**** Excerpted records

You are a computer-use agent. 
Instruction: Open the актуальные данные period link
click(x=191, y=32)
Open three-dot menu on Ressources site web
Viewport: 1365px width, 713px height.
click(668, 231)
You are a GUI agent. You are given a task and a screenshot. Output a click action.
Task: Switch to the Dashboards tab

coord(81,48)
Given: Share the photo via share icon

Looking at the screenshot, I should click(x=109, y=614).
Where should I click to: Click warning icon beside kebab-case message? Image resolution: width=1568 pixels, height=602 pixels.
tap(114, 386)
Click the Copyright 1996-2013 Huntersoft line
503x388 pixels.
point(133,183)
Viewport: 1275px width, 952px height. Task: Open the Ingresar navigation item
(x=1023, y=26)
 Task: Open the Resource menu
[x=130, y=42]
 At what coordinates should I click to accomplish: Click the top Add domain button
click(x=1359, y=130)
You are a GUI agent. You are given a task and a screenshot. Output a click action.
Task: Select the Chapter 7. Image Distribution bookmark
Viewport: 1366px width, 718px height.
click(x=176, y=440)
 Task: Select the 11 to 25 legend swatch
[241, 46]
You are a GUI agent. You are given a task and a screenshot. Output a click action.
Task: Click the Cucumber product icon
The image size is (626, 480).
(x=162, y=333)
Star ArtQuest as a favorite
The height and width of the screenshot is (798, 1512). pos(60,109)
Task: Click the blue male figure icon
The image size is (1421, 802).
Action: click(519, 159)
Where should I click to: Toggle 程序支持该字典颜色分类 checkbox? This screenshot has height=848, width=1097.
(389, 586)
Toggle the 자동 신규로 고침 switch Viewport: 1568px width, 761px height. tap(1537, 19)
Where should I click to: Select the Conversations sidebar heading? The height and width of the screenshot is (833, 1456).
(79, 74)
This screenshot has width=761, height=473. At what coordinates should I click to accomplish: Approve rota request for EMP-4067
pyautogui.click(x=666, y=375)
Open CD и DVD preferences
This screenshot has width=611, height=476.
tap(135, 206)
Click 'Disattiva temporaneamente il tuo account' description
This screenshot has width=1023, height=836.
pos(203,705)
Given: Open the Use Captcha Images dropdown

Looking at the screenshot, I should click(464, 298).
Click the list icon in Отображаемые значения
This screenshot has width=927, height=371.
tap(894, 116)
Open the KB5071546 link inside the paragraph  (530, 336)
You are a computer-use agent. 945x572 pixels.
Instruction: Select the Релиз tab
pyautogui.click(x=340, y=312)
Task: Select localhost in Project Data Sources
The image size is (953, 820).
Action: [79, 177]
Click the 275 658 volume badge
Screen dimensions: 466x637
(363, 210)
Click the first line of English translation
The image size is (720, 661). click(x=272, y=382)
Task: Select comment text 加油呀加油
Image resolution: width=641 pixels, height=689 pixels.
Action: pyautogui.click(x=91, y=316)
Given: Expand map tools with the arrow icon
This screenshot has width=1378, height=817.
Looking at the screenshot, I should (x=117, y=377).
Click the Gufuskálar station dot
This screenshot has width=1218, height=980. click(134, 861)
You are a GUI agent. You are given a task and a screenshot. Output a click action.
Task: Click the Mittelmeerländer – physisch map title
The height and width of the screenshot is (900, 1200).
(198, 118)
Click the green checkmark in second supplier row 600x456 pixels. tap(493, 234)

********

## Task to complete
The reply should be a precise retyping of all the data.

## Result
You are a computer-use agent. 
Instruction: Open the актуальные данные period link
click(x=191, y=32)
Open three-dot menu on Ressources site web
Viewport: 1365px width, 713px height.
click(668, 231)
You are a GUI agent. You are given a task and a screenshot. Output a click action.
Task: Switch to the Dashboards tab

coord(81,48)
Given: Share the photo via share icon

Looking at the screenshot, I should click(x=109, y=614).
Where should I click to: Click warning icon beside kebab-case message? Image resolution: width=1568 pixels, height=602 pixels.
tap(114, 386)
Click the Copyright 1996-2013 Huntersoft line
503x388 pixels.
point(133,183)
Viewport: 1275px width, 952px height. Task: Open the Ingresar navigation item
(x=1023, y=26)
 Task: Open the Resource menu
[x=130, y=42]
 At what coordinates should I click to accomplish: Click the top Add domain button
click(x=1359, y=130)
You are a GUI agent. You are given a task and a screenshot. Output a click action.
Task: Select the Chapter 7. Image Distribution bookmark
Viewport: 1366px width, 718px height.
click(x=176, y=440)
 Task: Select the 11 to 25 legend swatch
[241, 46]
You are a GUI agent. You are given a task and a screenshot. Output a click action.
Task: Click the Cucumber product icon
The image size is (626, 480).
(x=162, y=333)
Star ArtQuest as a favorite
The height and width of the screenshot is (798, 1512). pos(60,109)
Task: Click the blue male figure icon
The image size is (1421, 802).
Action: click(519, 159)
Where should I click to: Toggle 程序支持该字典颜色分类 checkbox? This screenshot has height=848, width=1097.
(389, 586)
Toggle the 자동 신규로 고침 switch Viewport: 1568px width, 761px height. tap(1537, 19)
Where should I click to: Select the Conversations sidebar heading? The height and width of the screenshot is (833, 1456).
(79, 74)
This screenshot has width=761, height=473. At what coordinates should I click to accomplish: Approve rota request for EMP-4067
pyautogui.click(x=666, y=375)
Open CD и DVD preferences
This screenshot has width=611, height=476.
tap(135, 206)
Click 'Disattiva temporaneamente il tuo account' description
This screenshot has width=1023, height=836.
pos(203,705)
Given: Open the Use Captcha Images dropdown

Looking at the screenshot, I should click(464, 298).
Click the list icon in Отображаемые значения
This screenshot has width=927, height=371.
tap(894, 116)
Open the KB5071546 link inside the paragraph  (530, 336)
You are a computer-use agent. 945x572 pixels.
Instruction: Select the Релиз tab
pyautogui.click(x=340, y=312)
Task: Select localhost in Project Data Sources
The image size is (953, 820).
Action: [79, 177]
Click the 275 658 volume badge
Screen dimensions: 466x637
(363, 210)
Click the first line of English translation
The image size is (720, 661). click(x=272, y=382)
Task: Select comment text 加油呀加油
Image resolution: width=641 pixels, height=689 pixels.
Action: pyautogui.click(x=91, y=316)
Given: Expand map tools with the arrow icon
This screenshot has width=1378, height=817.
Looking at the screenshot, I should (x=117, y=377).
Click the Gufuskálar station dot
This screenshot has width=1218, height=980. click(134, 861)
You are a GUI agent. You are given a task and a screenshot. Output a click action.
Task: Click the Mittelmeerländer – physisch map title
The height and width of the screenshot is (900, 1200).
(198, 118)
Click the green checkmark in second supplier row 600x456 pixels. tap(493, 234)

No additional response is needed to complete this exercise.